= J. William and Harriet Fulbright Center =

American non-profit

The J. William & Harriet Fulbright Center is a non-profit, non-governmental organization based in Washington, D.C., whose mission is to "...foster peace and justice through collaboration."

== History ==
In 2006 Harriet Mayor Fulbright founded The J. William & Harriet Fulbright Center.

== Mission ==
The center is not related to the Fulbright Scholarship Program, aside from the Fulbright Name. The center was founded by United States Senator J. William Fulbright and his wife, current center president Harriet Mayor Fulbright, and supports international collaborations among students, teachers, and schools, and culturally immersive programs for scholars and world leaders.

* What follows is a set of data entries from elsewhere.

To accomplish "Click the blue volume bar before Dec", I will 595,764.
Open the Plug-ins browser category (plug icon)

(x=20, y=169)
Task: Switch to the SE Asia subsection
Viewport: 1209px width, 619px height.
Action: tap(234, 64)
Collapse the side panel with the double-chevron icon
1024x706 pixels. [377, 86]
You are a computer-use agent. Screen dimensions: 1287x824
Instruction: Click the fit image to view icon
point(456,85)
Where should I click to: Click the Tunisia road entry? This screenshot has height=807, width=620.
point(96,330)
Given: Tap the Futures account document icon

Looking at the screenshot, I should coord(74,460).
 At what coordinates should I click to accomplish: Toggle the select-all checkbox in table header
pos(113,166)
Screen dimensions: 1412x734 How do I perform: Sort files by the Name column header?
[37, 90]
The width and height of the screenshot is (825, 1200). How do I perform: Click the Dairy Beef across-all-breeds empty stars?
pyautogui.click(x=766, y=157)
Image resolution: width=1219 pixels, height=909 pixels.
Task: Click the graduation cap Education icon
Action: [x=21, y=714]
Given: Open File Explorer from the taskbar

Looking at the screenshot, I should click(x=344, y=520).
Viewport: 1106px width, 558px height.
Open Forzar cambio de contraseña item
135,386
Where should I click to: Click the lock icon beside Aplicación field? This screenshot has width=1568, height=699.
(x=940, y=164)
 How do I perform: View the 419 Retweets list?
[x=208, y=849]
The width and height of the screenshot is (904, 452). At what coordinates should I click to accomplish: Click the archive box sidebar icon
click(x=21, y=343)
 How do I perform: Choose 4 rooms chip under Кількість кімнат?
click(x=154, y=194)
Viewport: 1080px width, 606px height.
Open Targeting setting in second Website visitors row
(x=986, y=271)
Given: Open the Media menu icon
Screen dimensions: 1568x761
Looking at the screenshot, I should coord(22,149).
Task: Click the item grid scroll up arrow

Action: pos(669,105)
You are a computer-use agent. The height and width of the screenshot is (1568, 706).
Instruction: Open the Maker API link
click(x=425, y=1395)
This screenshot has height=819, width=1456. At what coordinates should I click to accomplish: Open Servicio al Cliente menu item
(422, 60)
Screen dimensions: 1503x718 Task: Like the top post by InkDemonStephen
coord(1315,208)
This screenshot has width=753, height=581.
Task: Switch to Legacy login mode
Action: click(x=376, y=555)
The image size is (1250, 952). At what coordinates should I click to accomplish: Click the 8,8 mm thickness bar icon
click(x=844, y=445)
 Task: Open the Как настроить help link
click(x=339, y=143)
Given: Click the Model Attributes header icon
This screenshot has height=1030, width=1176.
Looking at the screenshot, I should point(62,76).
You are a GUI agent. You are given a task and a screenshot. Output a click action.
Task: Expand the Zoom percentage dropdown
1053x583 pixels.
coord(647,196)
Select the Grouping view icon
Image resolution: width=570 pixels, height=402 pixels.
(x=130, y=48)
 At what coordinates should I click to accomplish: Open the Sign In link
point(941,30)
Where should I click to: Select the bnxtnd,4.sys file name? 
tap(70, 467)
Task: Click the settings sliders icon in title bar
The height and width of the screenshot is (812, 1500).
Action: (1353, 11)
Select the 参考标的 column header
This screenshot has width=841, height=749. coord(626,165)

== Global Symposium of Peaceful Nations 2009 ==

The Global Symposium of Peaceful Nations, the first forum aimed at recognizing and honoring the most peaceful countries in the world took place November 1–3 at the Renaissance Mayflower Hotel in Washington, D.C.

The two most peaceful nations in each of the nine regions were identified by the 2009 Global Peace Index and were honored at the Global Symposium of Peaceful Nations. These countries included:

- Western Europe: Denmark and Norway
- Central & Eastern Europe: Slovenia and Czech Republic
- Middle East & North Africa: Qatar and Oman
- Sub-Saharan Africa: Botswana and Malawi
- Oceania: New Zealand and Australia
- East Asia: Japan and South Korea
- South & Southeast Asia: Singapore and Vietnam
- South America: Chile and Uruguay
- North & Central America and the Caribbean: Canada and Costa Rica

The Symposium gathered the most peaceful nation to celebrate, learn, and lead. The Symposium offered an opportunity to examine peacefulness and develop insights on the history, policies and characteristics of the most peaceful nations. Each country was represented by two delegates- one from civil society and one from the government.